La proposition en gestation et relative à la criminalisation de l’homosexualité au Sénégal, est un projet mort-né. Au-delà du fait que certains députés, depuis le départ, avaient demandé le retrait de leurs noms sur la liste, leurs collègues de la majorité n’y souscrivent pas et évoquent des raisons juridiques et même politiques.
Ils restent convaincus en effet que ce serait une perte de temps et un gâchis car la loi réprime déjà les actes contrenatures en ces termes : « Sera puni d’un emprisonnement d’un à cinq ans et d’une amende de 100.000 à 1.500.000 francs, quiconque aura commis un acte impudique ou contre nature avec un individu de son sexe », dixit l’article 319 du Code pénal. Aymérou Nging et ses camarades de la majorité parlent de ‘’faux-débat’’ et plus grave, soupçonnent des desseins politiciens derrière cette démarche.
En clair, non seulement la majorité ne va pas voter le projet de loi, mais elle s’inscrit dans une logique de suspicion contre les auteurs du projet. Ce qui, en soi, pose problème. Car, si on peut être d’accord avec ces députés de Benno Bokk Yakaar, qu’il n’est pas forcément nécessaire d’ajouter un autre texte en dehors de celui existant qui est assez explicite et assez répressif, il n’en reste pas moins vrai que les initiateurs d’une telle proposition de loi sont des membres de la société civile comme Jamra et non des politiques.
Les politiques ne sont intervenus en dernier ressort que pour appuyer le projet. Qu’ils soient Cheikh Bamba Dièye, Mamadou Lamine Diallo ou autres, ils n’ont fait que répondre aux desiderata de bonnes volontés qui souhaitent fermement barrer la route à toute forme de légalisation de l’homosexualité au Sénégal. Il y a alors les combinaisons de deux peurs majeures nourries par deux groupes différents : La peur de membres de la société civile et donc de Sénégalais de voir légaliser l’homosexualité du fait de la pression de lobbys et de gouvernements étrangers et la peur des gouvernants que le Sénégal soit stigmatisé comme étant un pays d’intolérance où on réprime les minorités.

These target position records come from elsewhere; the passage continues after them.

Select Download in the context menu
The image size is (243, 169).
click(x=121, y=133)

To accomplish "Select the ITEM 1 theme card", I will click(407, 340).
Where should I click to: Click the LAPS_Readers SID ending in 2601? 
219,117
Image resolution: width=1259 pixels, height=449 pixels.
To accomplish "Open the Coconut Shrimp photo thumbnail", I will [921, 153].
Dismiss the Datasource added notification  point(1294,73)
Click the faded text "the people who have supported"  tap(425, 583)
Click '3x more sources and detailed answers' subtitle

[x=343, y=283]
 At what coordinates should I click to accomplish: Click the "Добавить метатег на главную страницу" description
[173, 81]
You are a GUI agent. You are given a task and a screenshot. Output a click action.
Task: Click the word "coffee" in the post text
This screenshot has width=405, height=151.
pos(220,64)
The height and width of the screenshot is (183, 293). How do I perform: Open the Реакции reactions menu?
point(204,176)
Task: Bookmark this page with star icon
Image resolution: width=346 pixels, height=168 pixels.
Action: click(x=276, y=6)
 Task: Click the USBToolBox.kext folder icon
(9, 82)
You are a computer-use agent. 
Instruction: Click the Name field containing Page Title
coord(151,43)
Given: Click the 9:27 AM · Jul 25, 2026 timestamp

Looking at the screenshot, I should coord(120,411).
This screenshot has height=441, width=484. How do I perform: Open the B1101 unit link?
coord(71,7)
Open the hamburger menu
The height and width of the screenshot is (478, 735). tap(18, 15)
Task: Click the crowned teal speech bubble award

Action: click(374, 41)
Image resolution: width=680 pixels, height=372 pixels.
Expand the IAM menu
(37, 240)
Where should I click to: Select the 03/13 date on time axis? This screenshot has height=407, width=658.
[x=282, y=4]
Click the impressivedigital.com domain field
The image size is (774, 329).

Car, il ne fait pas de doute que la légalisation de l’homosexualité est une préoccupation majeure de nombre de partenaires stratégiques du Sénégal. Et que, souvent, l’aide ou simplement la coopération est arrimée à des conditionnalités qui les sous-tendent. Et parmi celles-ci la tolérance de ces genres de phénomènes. Et le gouvernement du Sénégal ne veut pas en rajouter davantage par rapport aux assurances données par le Chef de l’Etat et réitérées tout récemment par le Ministre des Affaires étrangères, comme quoi, le Sénégal n’est pas prêt à légaliser l’homosexualité.
La réalité est que la pression de la rue est tellement forte sur ce phénomène, que les autorités sénégalaises, même si elles l’avaient voulu, ne pourraient jamais le faire. Et que la proposition de loi dont il est question, n’est rien d’autre qu’une forme de réplique du point de vue de la communication à ceux qui continuent à faire pression sur le Sénégal et sur ses autorités à propos de cette question. Les initiateurs de cette proposition ont envie de dire à ces partenaires du Sénégal que non seulement, le pays ne va pas la légaliser, mais qu’il va la criminaliser. Et à ce propos, ils ont atteint leur objectif, leur démarche étant bien relayée par la presse nationale et internationale.
Bien sûr, la répression est au stade de délit. L’homosexualité, au regard du Code pénal est encore un délit. Et les initiateurs veulent en faire un crime, c’est-à-dire une infraction punie de plus de dix ans de prison. Mais, c’est peine perdue. Les pouvoirs publics ne vont pas céder à cela comme ils ne vont pas céder à ceux qui veulent la légalisation. Comme quoi, les autorités sénégalaises sont en train de travailler à maintenir un juste équilibre entre des contradictions sur des réalités portées par de puissants lobbys en interne et en externe.